Les révoltes qui embrasent actuellement plusieurs villes des Etats-Unis vont sûrement donner à réfléchir en haut lieu. Rappelons que, au-delà d’un racisme structurel bien réel, c’est aussi la rencontre avec les conséquences dramatiques de la pandémie, notamment pour les couches les plus défavorisées : morts, chômage, faim, haine de la répression policière qui alimentent une colère dévastatrice qui pourrait faire trembler l’arrogance et le pouvoir d’un Trump. Ce sont majoritairement dans les masses qui aujourd’hui se soulèvent que se trouvent ceux qui ont été en « première ligne » pour répondre aux besoins essentiels de la population. Certes les Etats unis ce n’est pas la France mais…

Dès maintenant, des secteurs clés comme ceux de la santé ou de l’automobile, loin de se laisser juguler par le chantage sanitaire ont repris le chemin de la lutte et cherchent les voies pour aboutir.
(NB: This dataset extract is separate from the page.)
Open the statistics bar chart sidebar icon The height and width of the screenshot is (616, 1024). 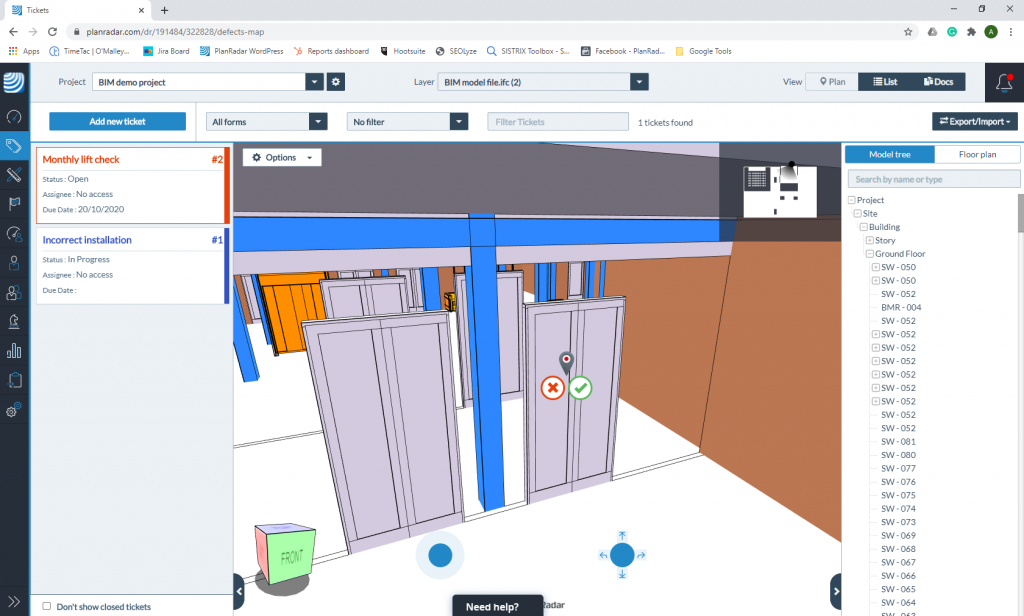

Dans les secteurs les plus pauvres et les plus précaires où le chômage et la faim ont déjà frappé durement et menacent de frapper encore plus fort dans les mois qui viennent, au sein de la jeunesse et dans la plupart des secteurs où il a été démontré que c’était les activités les plus nécessaires qui étaient le plus mal payées, un retour en force du gouvernement avec son train de mesures mortifères risquerait de mettre le feu aux poudres. Quant aux violences policières, où qu’elles se passent, elles deviennent l’objet d’une réprobation et d’une colère qui se répand très au-delà des frontières.

Macron serait donc bien inspiré de retirer ses réformes de son tiroir pour aller les enterrer dans un coin du parc de l’Elysée.